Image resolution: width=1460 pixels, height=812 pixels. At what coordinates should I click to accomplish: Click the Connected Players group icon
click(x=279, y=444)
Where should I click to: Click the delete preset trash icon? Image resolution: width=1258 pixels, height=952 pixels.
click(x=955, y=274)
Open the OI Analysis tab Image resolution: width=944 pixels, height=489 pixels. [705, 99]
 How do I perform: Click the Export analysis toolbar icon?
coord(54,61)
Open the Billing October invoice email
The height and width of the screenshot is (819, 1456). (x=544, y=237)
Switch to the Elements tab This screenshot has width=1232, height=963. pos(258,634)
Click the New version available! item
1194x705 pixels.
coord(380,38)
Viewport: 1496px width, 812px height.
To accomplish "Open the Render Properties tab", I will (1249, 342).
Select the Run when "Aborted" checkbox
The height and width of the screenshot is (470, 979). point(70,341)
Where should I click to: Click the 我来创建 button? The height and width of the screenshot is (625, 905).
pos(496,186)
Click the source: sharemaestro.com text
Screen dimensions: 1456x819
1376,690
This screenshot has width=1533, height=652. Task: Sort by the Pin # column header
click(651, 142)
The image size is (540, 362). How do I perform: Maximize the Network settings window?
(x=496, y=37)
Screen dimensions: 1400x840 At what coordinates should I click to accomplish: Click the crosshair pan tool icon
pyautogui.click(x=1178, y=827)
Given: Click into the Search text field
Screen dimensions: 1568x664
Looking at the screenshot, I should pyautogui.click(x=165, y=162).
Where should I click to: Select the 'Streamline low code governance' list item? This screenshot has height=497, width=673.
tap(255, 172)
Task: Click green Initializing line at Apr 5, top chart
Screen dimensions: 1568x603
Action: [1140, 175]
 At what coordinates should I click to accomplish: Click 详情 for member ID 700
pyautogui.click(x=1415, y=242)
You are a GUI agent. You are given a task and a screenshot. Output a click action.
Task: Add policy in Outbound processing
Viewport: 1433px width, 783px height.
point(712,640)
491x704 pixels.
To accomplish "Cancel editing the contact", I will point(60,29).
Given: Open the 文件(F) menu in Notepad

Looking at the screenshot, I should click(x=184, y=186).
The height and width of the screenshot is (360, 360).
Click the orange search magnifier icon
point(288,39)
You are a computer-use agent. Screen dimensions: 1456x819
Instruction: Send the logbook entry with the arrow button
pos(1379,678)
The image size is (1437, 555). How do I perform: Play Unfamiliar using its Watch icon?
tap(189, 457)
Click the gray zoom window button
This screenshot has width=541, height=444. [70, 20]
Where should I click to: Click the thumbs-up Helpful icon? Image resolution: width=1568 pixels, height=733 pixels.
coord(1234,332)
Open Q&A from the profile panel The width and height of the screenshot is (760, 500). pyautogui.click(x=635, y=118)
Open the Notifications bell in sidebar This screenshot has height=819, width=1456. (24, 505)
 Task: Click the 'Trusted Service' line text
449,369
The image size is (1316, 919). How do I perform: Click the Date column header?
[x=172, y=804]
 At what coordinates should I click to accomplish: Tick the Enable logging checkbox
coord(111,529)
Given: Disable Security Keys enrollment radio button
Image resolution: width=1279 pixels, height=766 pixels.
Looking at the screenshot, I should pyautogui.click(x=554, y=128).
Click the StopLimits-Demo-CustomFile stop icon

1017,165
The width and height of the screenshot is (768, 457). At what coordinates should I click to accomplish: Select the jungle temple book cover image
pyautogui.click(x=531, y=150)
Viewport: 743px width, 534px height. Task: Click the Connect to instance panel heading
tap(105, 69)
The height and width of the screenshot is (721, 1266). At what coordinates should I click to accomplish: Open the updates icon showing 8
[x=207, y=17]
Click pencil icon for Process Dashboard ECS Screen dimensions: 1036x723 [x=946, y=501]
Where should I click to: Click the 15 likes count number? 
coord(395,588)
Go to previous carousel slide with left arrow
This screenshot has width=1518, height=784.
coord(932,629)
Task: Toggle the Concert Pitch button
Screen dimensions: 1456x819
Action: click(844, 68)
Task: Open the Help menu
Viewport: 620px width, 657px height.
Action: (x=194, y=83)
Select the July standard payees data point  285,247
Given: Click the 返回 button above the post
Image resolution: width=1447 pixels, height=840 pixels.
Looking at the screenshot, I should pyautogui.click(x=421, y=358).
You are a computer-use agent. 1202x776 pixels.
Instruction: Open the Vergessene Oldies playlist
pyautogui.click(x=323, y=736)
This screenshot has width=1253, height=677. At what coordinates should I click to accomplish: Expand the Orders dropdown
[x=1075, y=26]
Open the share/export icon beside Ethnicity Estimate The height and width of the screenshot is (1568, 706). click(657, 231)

### Written exercise
Copy the items from the very first one down through the line containing "Open the OI", switching "delete preset" to "remove preset" and leaving everything else unchanged.

### The response
Image resolution: width=1460 pixels, height=812 pixels. At what coordinates should I click to accomplish: Click the Connected Players group icon
click(x=279, y=444)
Where should I click to: Click the remove preset trash icon? Image resolution: width=1258 pixels, height=952 pixels.
click(x=955, y=274)
Open the OI Analysis tab Image resolution: width=944 pixels, height=489 pixels. [705, 99]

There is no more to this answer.